Menurut Trubus, ada jaringan yang terus tumbuh di antara oknum calo dengan oknum kepolisian sehingga celah tersebut selalu ada. Mereka saling menghidupi dan saling membentuk kepercayaan karena punya kebutuhan tertentu.
”Dari yang sudah-sudah, oknum calo itu berasal dari informan yang kerap bekerja sama dengan polisi. Mereka akhirnya membentuk sistem yang menjadi bisnis nonformal dari para calo itu. Selalu ada pelanggan yang membutuhkan dan bersedia membayar sehingga bisnis calo itu pun tumbuh subur,” jelas Trubus.

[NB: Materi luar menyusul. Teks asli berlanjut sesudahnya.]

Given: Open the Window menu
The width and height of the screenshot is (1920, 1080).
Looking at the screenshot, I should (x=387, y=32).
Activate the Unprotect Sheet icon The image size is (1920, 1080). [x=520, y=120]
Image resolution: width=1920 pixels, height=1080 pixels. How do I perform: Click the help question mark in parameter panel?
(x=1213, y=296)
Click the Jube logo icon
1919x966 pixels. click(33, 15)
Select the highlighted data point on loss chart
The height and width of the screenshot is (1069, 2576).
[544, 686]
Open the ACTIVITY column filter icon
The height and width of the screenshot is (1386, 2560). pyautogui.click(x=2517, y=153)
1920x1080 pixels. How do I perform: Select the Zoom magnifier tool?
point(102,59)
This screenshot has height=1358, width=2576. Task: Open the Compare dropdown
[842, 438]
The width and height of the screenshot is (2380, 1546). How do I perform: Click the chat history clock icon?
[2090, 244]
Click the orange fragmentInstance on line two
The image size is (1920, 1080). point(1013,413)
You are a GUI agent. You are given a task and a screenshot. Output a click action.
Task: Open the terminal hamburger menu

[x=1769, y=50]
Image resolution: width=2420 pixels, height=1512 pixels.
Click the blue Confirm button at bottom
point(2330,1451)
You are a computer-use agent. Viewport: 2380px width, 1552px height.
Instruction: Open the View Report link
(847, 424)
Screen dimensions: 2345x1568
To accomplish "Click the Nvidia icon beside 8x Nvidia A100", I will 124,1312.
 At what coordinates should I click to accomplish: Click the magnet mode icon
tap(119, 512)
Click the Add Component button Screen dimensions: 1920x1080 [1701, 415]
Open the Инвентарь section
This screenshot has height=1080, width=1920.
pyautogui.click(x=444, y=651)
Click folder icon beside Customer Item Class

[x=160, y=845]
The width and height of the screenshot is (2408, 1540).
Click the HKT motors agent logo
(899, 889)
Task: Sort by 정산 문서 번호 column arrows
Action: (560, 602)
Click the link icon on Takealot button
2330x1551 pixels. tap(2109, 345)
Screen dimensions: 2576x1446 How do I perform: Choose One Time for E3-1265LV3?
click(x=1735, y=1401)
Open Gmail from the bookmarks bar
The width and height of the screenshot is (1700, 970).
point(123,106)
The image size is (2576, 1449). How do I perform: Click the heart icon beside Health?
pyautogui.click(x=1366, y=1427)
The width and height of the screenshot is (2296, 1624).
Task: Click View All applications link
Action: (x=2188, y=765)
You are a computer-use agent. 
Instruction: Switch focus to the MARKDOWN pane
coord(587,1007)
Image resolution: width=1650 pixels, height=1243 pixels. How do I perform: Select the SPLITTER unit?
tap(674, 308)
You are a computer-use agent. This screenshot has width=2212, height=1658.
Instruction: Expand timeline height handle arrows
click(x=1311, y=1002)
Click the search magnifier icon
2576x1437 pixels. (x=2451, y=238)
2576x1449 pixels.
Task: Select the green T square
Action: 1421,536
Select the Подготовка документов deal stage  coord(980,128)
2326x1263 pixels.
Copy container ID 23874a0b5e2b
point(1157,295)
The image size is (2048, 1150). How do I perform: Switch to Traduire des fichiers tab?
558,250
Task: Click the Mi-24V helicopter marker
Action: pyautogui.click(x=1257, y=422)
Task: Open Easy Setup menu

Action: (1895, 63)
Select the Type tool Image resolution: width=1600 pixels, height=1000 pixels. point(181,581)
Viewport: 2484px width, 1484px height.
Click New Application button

Jika memang ingin memberantas jaringan calo itu, Trubus menyarankan harus ada inovasi birokrasi untuk urusan berkas-berkas di Satpas. Selama ini terdapat stigma bahwa birokrasi di Satpas berbelit-belit sehingga orang-orang kerap mencari jalan pintas lewat calo.
”Stigma birokrasi yang panjang dan memakan waktu harus dihilangkan. Kalau bisa melakukan itu, supply and demand calo mungkin bisa berkurang. Polisi juga mesti aktif menangkap para calo itu,” jelasnya.